I suspect the the Track align commands were never designed to work with Label tracks.
For example if you have a couple of audio tracks and a label track, select all and then use Align End to End - then only the audio tracks get moved the label track is left alone unmoved.
I also tried:
Audio Track1
Label Track-1
Audio Track2
Label Track-2
(to simulate a pair of Sync-locked track groups) - and selecting all of that and using Align End to End also aligned just the audio tracks and left the label tracks alone.
@Vishnu what precisely is your use case fir having the two label tracks, just the two label tracks?
Having said that Audacity should never crash so I will log an issue on Muse’s Github bug-tracker using your STRs (Steps To Reproduce) - but I will wait until I hear back from you about your use case.
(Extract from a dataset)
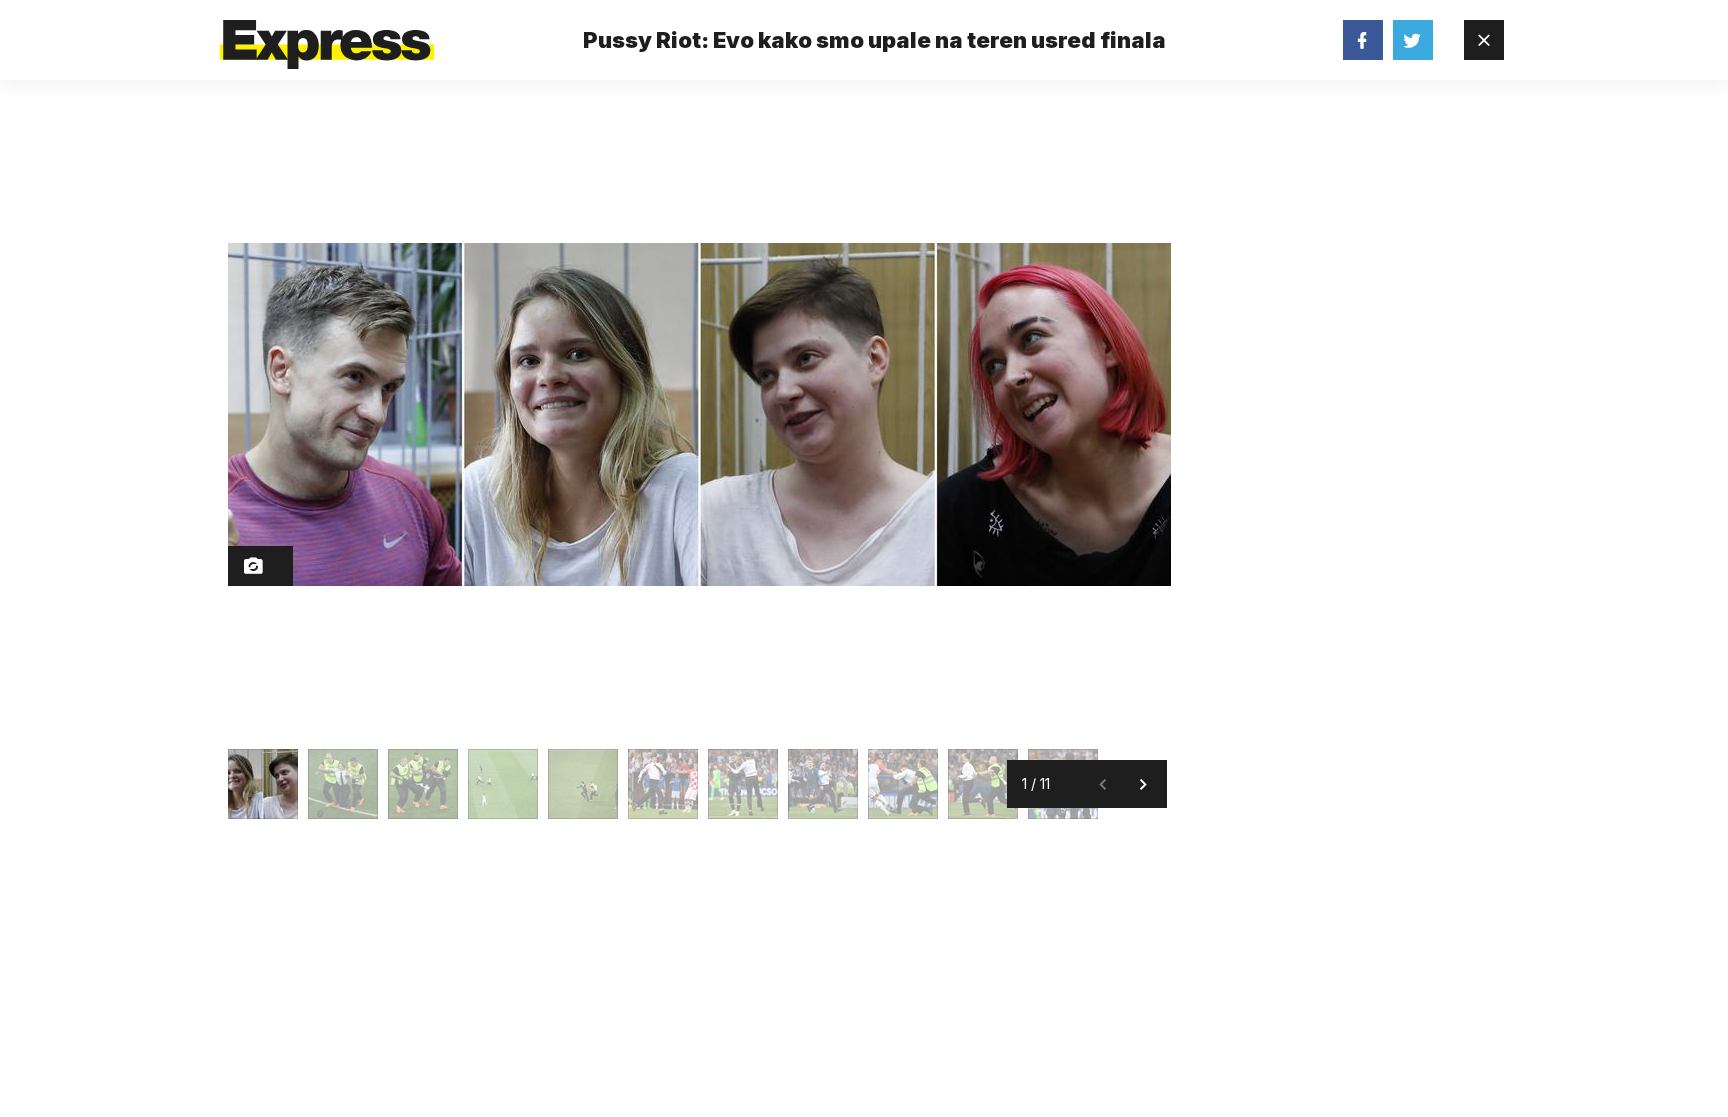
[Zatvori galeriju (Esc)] (1484, 40)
As far as I remember, aligning label tracks has never been implemented. The Align commands should work with Audio tracks and Note tracks.
I do see some possible (but rare) use cases for aligning label tracks, but also practical implementation problems. In my opinion, Label tracks (and Time tracks) should be ignored by the Align commands, and the documentation should explicitly state that the Align commands operate (only) on Audio track and Note tracks.
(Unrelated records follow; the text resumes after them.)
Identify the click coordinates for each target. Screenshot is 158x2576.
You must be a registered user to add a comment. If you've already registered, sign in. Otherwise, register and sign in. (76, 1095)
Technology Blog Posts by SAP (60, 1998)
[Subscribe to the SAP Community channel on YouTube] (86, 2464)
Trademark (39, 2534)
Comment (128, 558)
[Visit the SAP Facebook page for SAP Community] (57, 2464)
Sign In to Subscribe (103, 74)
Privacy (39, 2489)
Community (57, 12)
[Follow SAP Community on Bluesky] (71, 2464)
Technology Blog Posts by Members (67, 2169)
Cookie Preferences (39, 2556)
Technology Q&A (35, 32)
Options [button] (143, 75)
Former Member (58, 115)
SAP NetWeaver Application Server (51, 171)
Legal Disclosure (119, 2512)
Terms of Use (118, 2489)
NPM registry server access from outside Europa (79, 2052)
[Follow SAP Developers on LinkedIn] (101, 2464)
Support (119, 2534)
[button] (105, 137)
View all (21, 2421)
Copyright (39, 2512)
Thanks for your response. We’ve noticed that when we select both Audio and Label tracks and use the “Align Track End to End” feature, everything works fine. However, if we select only Label tracks and use the same feature, the application crashes instead of showing a pop-up message instructing us to select one or more audio tracks, similar to how the Time Track feature works.
We are reporting this as a stability issue to prevent data loss due to crashes. While we understand that data can be recovered upon relaunching the application, it would be beneficial to fix this crash issue and provide an appropriate pop-up message to guide users in selecting the correct track combinations.
And yes I did do some furter testing yesterday (after @steve 's comments in this thread) and observed, as you say, that the Time Track behaves much better in this regard.
I will log this on Muse’s Github later today.
UPDATE
Further testing shows that this is a regression on Audacity 2.3.0, introduced in 2.3.1 which was released on 18Nov22 - so we have had this bug for over two years now.